Belsey (1999, rpt. 2001, pp. 158-61, quoted by Griffiths, p. 156): “The play registers Hamlet's ambivalence in the imagery of the period, the effect of centuries of Christian iconography. What it withholds—both from the hero and from the audience—is the place of origin which would specify the moral identity of the Ghost. At its first appearance to Hamlet, he approaches it in the explicit recognition of this uncertainty: [quotes 625-9]. What is a 'questionable shape' [628]? a shape, perhaps, which prompts a question, a signifier whose significance is unknown? Does the term 'shape' imply the possibility of alternatives, of other shapes? Has a shape no shape of its own, no proper shape? Or might this figure change its shape at will, on the basis that there is behind the appearance a substantial, if immaterial identity, whether angel or demon.” [Hamlet in the heat of the moment accepts] “the spectral father's injunction as unquestionable. But his first anxiety recurs throughout the play as the hero repeatedly reopens the 'question' of an injunction from the Ghost of a loving father who, apparently, commands an action which might incur his son's damnation.”
Almereyda (film 2000): Because the filmmaker, influenced by Tarkofsky, humanizes the ghost, his Hamlet has to make the moral choices without supernatural solicitings. Shepherd’s compassionate ghost, with deeply pitying eyes, is a model only and as limited as any human mentor might be. Hamlet glances at him resentfully when he turns up again near the end of the play (during the early portion of 5.1 when Hamlet is discussing his plans or lack thereof with Horatio).
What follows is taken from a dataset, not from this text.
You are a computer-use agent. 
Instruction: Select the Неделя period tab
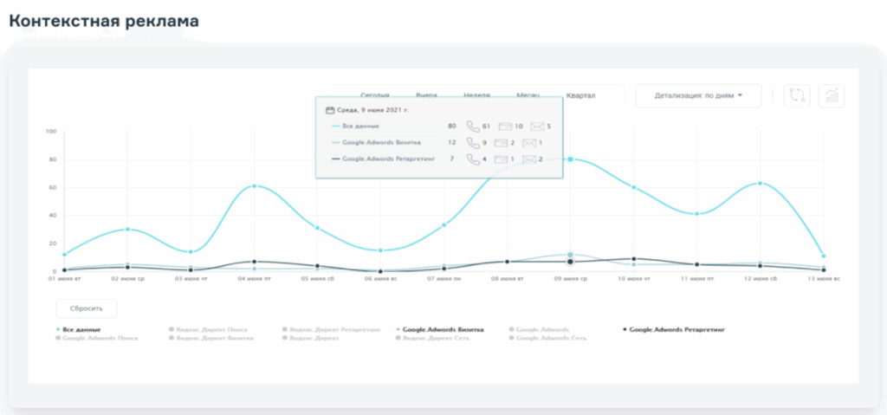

Caird (stage productions 2000-1): Hamlet’s disrespect for his father’s spirit in the “Old Mole” sequence has been variously explained away; Caird and his Hamlet, Simon Russell Beale, suggest it derives from anger at the ghost’s (Sylvester Morand’s) ranting revelations. The ghost’s demand is likely to result in Hamlet’s death—as Beale’s Hamlet realizes even if the ghost does not.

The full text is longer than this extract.